_Assignment_
In the entries below, find the line with "You are a GUI" and the line with "[dialog] (384, 1701)". Return those two lines and all lines between them, exactly.

*** Excerpted records ***

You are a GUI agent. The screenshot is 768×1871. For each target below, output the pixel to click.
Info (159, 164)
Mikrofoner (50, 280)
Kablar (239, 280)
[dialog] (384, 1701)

*** End of Excerpted records ***
*** Excerpted records ***

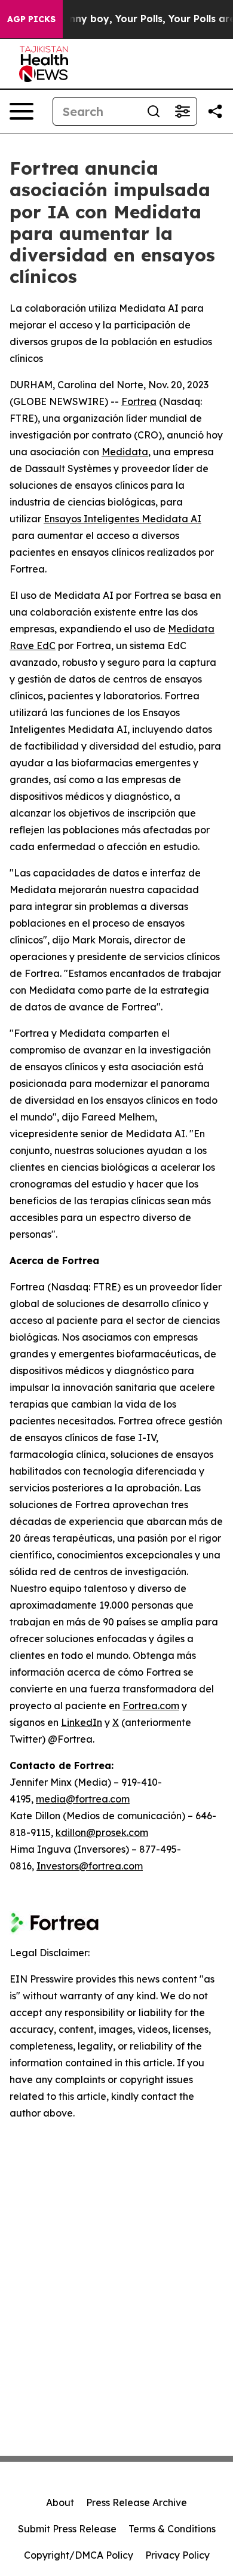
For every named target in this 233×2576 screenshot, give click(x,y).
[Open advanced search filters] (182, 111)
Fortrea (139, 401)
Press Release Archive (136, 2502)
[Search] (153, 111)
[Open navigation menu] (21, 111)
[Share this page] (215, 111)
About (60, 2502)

*** End of Excerpted records ***

_Task output_
You are a GUI agent. The screenshot is 768×1871. For each target below, output the pixel to click.
Info (159, 164)
Mikrofoner (50, 280)
Kablar (239, 280)
[dialog] (384, 1701)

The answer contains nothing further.